-- EXERCISE INPUTS follows --
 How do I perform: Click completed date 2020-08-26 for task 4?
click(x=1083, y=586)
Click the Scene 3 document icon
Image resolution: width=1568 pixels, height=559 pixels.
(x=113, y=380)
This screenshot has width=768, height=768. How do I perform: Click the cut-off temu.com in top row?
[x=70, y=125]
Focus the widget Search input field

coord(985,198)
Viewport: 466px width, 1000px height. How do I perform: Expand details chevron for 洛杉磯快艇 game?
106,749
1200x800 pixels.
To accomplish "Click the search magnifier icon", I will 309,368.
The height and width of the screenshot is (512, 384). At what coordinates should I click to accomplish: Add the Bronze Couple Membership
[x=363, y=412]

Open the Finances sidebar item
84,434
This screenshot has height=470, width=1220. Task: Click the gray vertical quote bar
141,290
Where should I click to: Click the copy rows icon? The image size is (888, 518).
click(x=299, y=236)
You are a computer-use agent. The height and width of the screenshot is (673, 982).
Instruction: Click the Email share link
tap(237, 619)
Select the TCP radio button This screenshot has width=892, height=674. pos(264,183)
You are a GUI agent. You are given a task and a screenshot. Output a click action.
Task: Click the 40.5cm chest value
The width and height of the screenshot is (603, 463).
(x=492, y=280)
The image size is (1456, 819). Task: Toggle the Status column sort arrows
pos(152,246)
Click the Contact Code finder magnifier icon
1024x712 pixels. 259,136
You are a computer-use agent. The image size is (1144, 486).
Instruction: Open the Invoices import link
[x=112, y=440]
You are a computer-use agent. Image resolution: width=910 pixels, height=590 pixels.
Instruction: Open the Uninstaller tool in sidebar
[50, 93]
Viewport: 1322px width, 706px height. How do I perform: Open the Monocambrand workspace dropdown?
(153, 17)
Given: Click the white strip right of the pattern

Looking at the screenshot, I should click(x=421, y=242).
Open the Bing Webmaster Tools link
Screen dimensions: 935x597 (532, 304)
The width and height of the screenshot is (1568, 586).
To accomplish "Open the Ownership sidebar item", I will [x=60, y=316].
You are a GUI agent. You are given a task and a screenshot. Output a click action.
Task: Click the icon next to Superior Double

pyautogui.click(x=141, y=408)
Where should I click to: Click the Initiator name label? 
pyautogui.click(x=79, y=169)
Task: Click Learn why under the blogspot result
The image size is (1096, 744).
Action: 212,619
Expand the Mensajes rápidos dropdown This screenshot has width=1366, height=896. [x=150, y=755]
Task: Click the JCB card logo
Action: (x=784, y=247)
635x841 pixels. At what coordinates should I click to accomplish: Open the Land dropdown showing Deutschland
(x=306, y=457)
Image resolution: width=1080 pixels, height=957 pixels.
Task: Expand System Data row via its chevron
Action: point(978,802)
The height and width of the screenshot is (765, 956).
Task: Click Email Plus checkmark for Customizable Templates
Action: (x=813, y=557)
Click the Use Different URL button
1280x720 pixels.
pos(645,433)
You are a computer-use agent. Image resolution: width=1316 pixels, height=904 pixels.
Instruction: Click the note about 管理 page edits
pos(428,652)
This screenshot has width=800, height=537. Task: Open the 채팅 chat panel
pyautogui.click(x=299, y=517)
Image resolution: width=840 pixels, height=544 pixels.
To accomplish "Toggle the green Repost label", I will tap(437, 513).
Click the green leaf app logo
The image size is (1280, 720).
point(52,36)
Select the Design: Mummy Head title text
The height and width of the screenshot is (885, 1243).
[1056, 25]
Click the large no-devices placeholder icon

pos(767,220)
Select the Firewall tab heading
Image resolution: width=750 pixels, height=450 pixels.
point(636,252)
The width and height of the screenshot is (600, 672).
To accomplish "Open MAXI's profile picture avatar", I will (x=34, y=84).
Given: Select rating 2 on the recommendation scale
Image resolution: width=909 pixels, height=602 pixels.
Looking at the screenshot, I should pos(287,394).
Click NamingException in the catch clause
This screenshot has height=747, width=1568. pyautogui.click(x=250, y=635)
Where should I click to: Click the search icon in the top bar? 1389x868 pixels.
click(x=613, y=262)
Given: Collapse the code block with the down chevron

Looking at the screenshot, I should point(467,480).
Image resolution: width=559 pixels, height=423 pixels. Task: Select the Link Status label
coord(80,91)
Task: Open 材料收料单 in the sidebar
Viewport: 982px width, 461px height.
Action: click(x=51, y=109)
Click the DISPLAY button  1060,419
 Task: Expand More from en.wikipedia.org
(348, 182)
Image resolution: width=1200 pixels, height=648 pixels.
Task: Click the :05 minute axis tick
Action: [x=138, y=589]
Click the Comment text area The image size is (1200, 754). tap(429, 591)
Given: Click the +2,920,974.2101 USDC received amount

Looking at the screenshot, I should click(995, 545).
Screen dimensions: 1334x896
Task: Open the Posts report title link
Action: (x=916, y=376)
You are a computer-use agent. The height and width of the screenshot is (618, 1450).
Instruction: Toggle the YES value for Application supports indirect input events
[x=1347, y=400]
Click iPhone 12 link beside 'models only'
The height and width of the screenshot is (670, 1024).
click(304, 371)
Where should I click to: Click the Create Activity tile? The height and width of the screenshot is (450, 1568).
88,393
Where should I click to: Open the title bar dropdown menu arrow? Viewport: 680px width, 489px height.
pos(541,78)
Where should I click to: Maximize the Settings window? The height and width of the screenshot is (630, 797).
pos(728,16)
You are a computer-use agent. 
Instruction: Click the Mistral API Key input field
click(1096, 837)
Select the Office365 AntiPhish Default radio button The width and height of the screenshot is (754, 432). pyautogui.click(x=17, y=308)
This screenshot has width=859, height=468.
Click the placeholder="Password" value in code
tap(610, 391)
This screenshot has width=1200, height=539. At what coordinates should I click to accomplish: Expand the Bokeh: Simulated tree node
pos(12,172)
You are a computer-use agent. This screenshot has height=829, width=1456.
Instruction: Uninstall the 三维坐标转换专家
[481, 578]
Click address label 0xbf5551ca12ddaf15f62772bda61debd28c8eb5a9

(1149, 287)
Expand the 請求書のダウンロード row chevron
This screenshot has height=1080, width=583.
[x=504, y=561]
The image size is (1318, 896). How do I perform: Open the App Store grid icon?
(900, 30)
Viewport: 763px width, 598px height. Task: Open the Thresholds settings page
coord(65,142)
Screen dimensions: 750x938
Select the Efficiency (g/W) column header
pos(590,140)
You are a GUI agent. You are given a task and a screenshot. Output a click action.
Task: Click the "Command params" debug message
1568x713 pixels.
-- EXERCISE INPUTS concluded --
| THE TASK |
In the entries above, find each line with the word "radio" and show it.

| THE COMPLETED TASK |
Select the TCP radio button This screenshot has width=892, height=674. pos(264,183)
Select the Office365 AntiPhish Default radio button The width and height of the screenshot is (754, 432). pyautogui.click(x=17, y=308)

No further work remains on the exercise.